Activity: Omitting all pictures, print the lines of the listing from the one containing "The width and" through the final line, both ends included, with no other text.

Material provided:
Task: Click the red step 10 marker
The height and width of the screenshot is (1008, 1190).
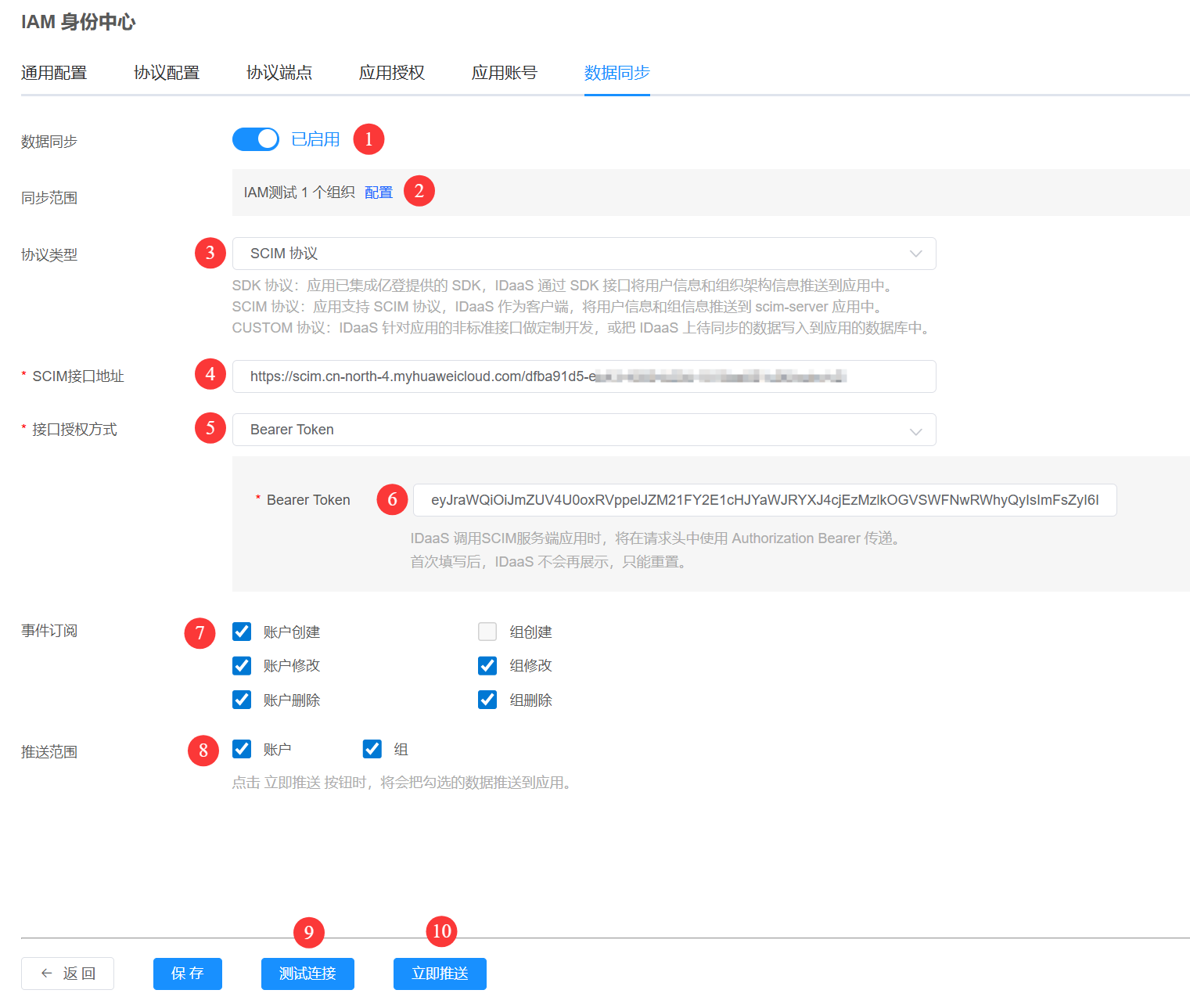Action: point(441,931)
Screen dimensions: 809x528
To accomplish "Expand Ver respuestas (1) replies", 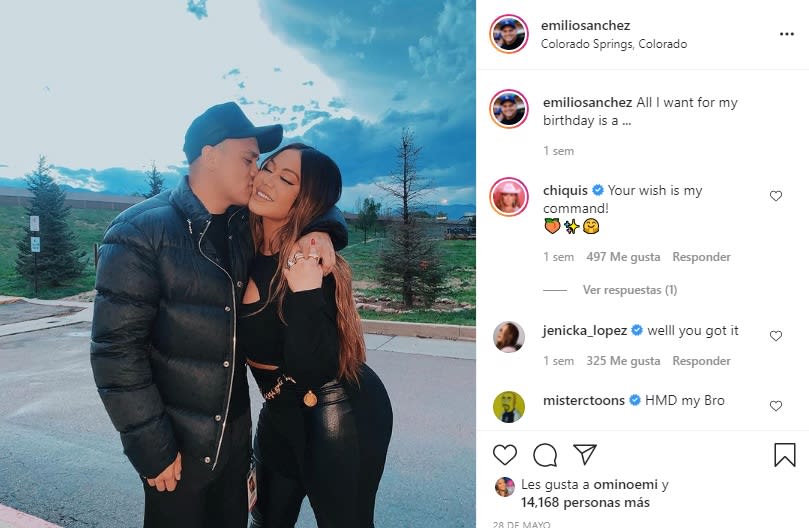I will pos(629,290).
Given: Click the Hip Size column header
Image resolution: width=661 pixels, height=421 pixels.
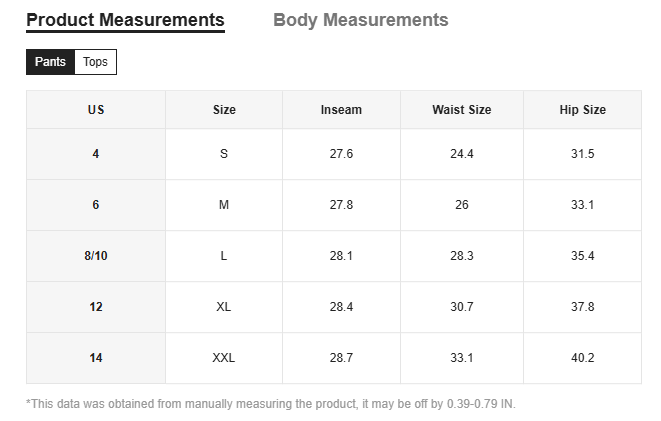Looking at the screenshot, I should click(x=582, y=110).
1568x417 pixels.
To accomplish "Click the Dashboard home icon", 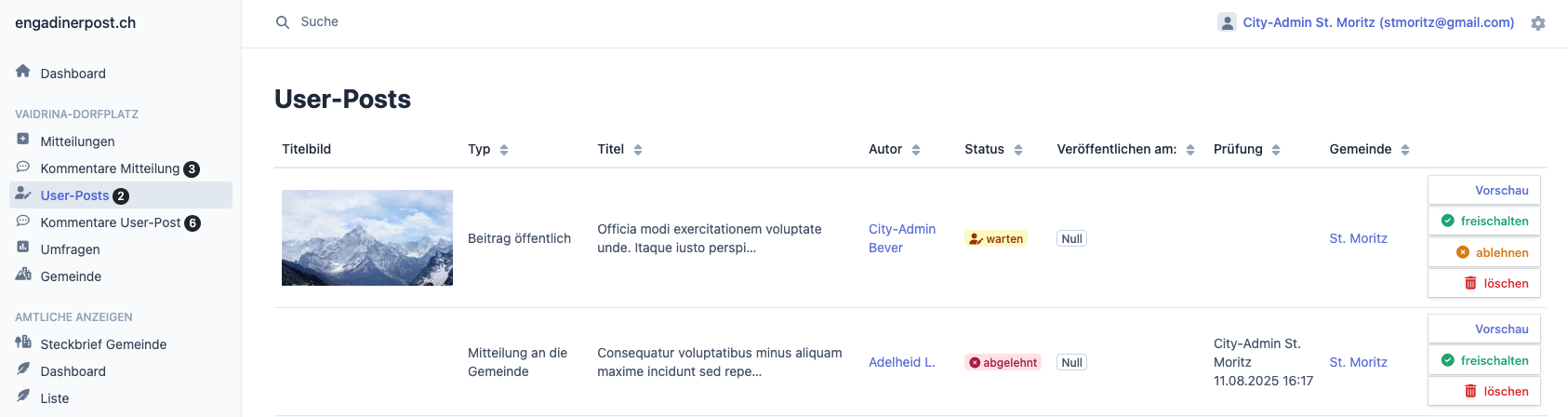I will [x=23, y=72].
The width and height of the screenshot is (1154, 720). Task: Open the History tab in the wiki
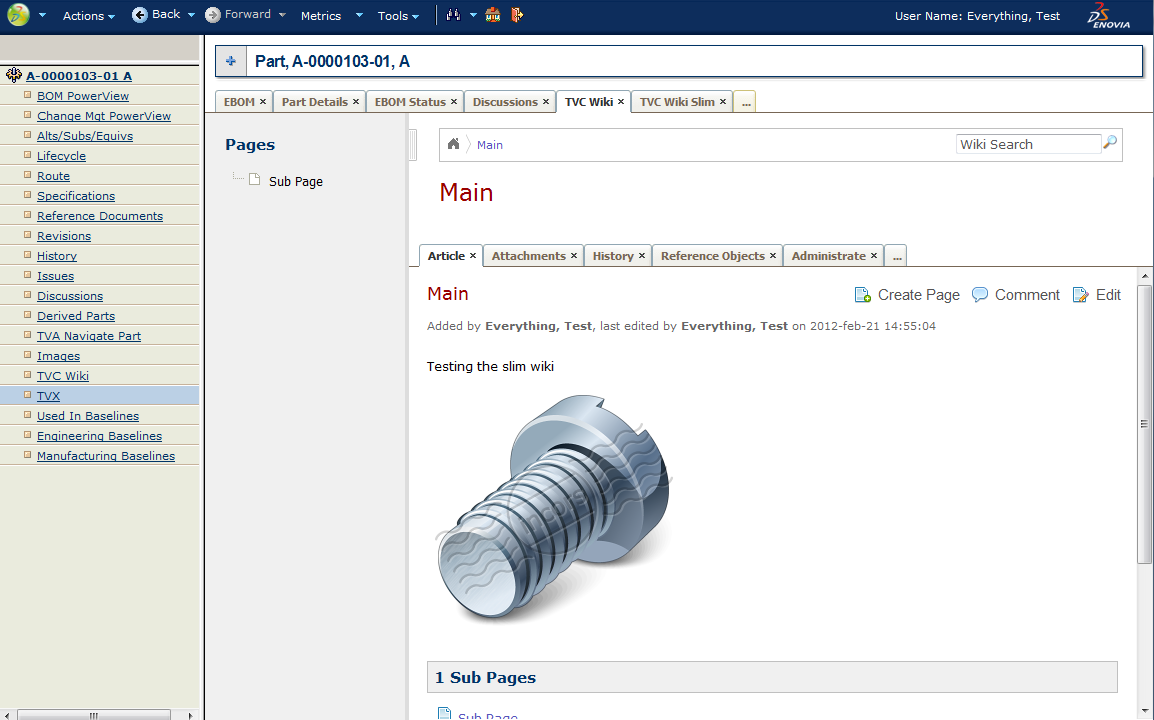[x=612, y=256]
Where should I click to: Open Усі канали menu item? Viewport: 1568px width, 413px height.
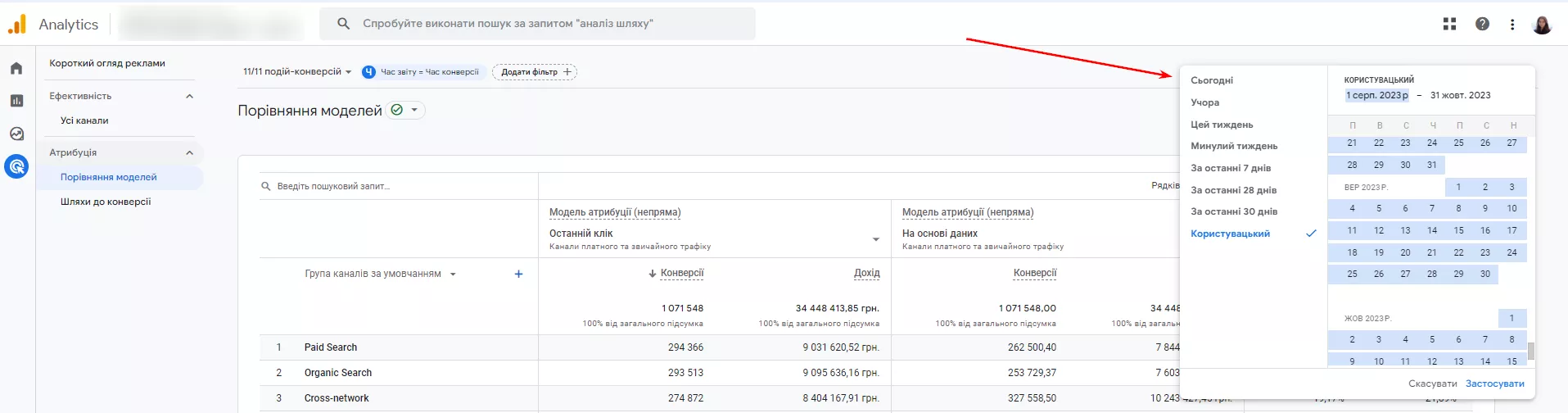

Answer to the exercise:
The width and height of the screenshot is (1154, 720). Task: Open the History tab in the wiki
[x=612, y=256]
Where should I click to: Open Усі канали menu item? Viewport: 1568px width, 413px height.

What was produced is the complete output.